Description of the task
In the records below, find the line that holds "The width and height of the screenshot is (324, 232).". Restate it and every later line exactly, stopping at the end and skipping pictures.

Supplied material
------------
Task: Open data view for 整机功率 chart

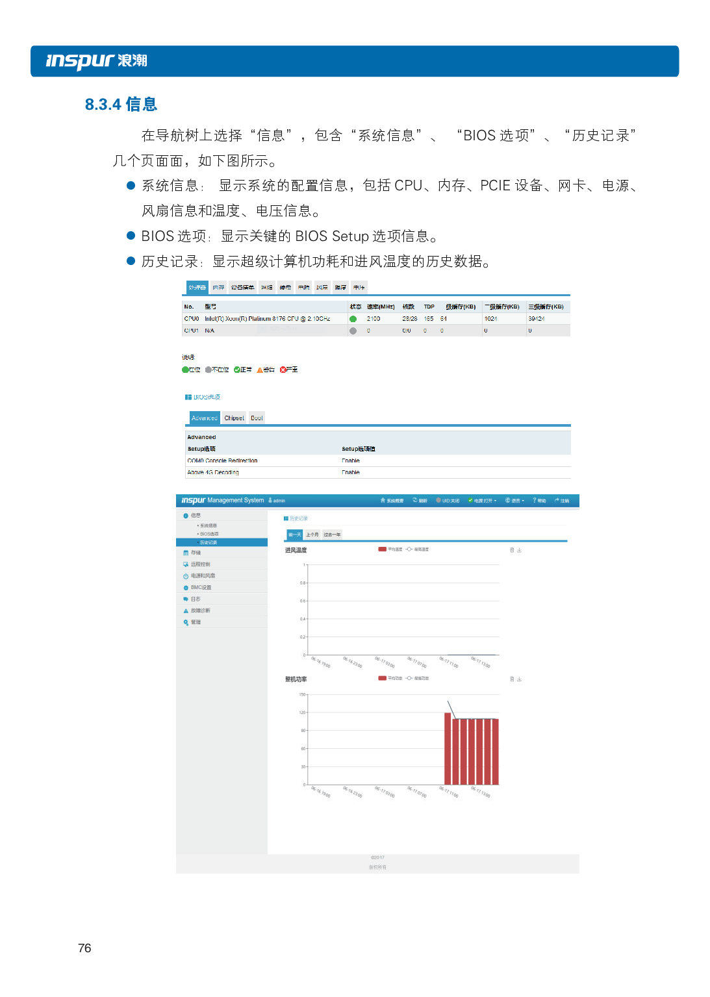Action: (512, 679)
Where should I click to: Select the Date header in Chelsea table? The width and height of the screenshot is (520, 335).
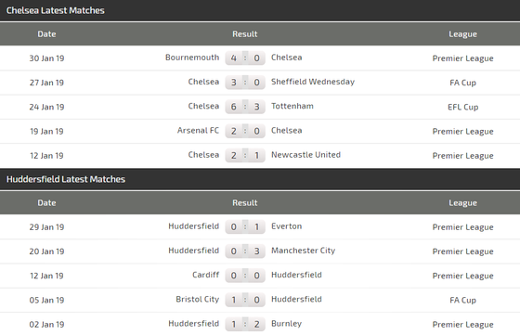(46, 33)
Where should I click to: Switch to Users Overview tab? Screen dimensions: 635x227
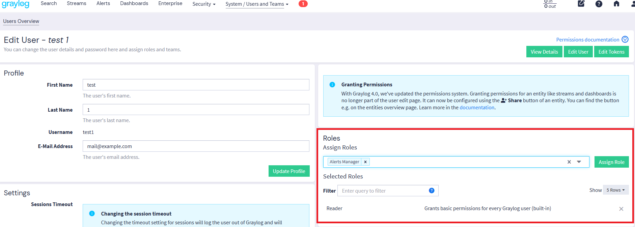(x=21, y=21)
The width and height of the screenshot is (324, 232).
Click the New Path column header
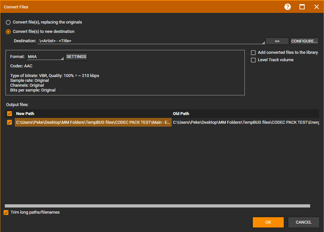click(x=25, y=113)
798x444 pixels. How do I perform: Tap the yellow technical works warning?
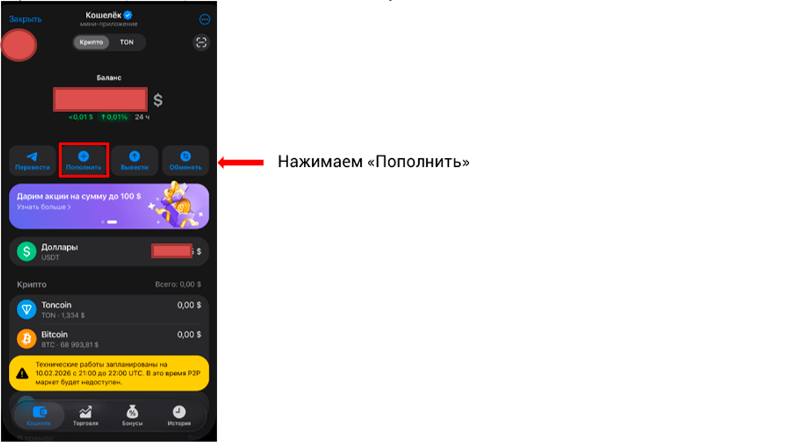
------------
Answer
The width and height of the screenshot is (324, 232).
Click the New Path column header
click(x=25, y=113)
798x444 pixels. How do I perform: Tap the yellow technical works warning?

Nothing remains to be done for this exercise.